_Prompt 1_
List every item the Tenth Commandment passage quotes by name as something you shall not covet.
_Prompt 2_
Print everything in the Tenth Commandment passage from "Let me start" down to "at issue here.".
_Prompt 3_
Answer these questions from the Tenth Commandment passage:
(a) Which verse is given as the source of the commandment's wording?
(b) What years are given for Rabbi Abraham Ibn Ezra?
(c) What does the final commandment outlaw, unlike commandments One through Nine?

[Document excerpt]

I am always fascinated to learn about your own spiritual and mystical experiences. While we must be careful not to turn these private moments with God into grist for the daytime television mill, I think people benefit from hearing about such things. It helps them recognize similar moments in their own lives. Anyone, as you said, on to Commandment Ten.
The Tenth Commandment, “You shall not covet your neighbor’s house, you shall not covet your neighbor’s wife, his manservant, his maidservant, his ox, his ass, nor anything that belongs to your neighbor” (Exodus 20:14), is different from all the rest.
In commandments One through Nine it is behavior that is prohibited; in this final commandment it is thoughts that are outlawed. How do you prohibit thoughts? There is lots we can say about this, but I don’t want to overwhelm you or our readers, so let me offer just one comment now, and others as our conversation on the Tenth Commandment unfolds.
Let me start with one of the most innovative commentators on this commandment, Rabbi Abraham Ibn Ezra, a leading Spanish Jewish scholar (1093-1167). I am paraphrasing, but here is his three–part understanding of how the Tenth Commandment works:
First, recognize that the Torah is talking about your neighbors, people with whom you share a common socio–economic status. You and your neighbor probably desire similar things, and if your neighbor has something you both desire, but that you do not as yet possess, it is both normal and natural for you to covet it. Yet the Torah prohibits this. Since the Torah would not focus on something as natural “keeping up with the Goldbergs,” something else must be at issue here.

[/Document excerpt]
[Provided records]

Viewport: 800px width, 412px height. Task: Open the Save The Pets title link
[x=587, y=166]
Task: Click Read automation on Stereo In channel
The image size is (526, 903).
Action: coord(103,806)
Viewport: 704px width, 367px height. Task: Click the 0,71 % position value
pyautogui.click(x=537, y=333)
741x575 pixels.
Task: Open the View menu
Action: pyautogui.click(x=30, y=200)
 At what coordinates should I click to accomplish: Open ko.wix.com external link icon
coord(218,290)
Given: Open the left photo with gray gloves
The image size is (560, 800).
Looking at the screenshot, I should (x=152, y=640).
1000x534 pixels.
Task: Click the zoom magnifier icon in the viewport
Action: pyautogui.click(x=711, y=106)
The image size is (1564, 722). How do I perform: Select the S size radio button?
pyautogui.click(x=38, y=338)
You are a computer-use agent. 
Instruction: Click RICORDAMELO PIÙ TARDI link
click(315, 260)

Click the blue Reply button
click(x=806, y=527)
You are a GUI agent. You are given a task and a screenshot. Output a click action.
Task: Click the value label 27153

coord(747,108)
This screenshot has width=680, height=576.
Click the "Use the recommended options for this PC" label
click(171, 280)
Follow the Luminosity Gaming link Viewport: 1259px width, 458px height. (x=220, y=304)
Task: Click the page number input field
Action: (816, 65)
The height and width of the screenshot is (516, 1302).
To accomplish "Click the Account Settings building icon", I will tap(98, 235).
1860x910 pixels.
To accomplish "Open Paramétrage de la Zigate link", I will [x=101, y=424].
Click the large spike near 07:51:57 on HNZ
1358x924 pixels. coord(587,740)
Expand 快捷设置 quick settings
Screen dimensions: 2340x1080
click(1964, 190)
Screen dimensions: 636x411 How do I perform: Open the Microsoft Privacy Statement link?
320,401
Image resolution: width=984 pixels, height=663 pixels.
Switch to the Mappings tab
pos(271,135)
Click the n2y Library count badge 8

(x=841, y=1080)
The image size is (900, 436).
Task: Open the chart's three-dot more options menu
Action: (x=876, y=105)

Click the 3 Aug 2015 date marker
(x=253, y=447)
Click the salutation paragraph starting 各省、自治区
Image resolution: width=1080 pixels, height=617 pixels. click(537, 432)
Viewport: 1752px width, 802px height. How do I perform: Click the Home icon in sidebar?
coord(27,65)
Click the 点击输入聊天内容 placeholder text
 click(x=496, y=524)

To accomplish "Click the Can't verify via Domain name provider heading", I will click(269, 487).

[/Provided records]

_Written solution 1_
house
wife
manservant
maidservant
ox
ass

_Written solution 2_
Let me start with one of the most innovative commentators on this commandment, Rabbi Abraham Ibn Ezra, a leading Spanish Jewish scholar (1093-1167). I am paraphrasing, but here is his three–part understanding of how the Tenth Commandment works:
First, recognize that the Torah is talking about your neighbors, people with whom you share a common socio–economic status. You and your neighbor probably desire similar things, and if your neighbor has something you both desire, but that you do not as yet possess, it is both normal and natural for you to covet it. Yet the Torah prohibits this. Since the Torah would not focus on something as natural “keeping up with the Goldbergs,” something else must be at issue here.

_Written solution 3_
(a) Exodus 20:14
(b) 1093-1167
(c) Thoughts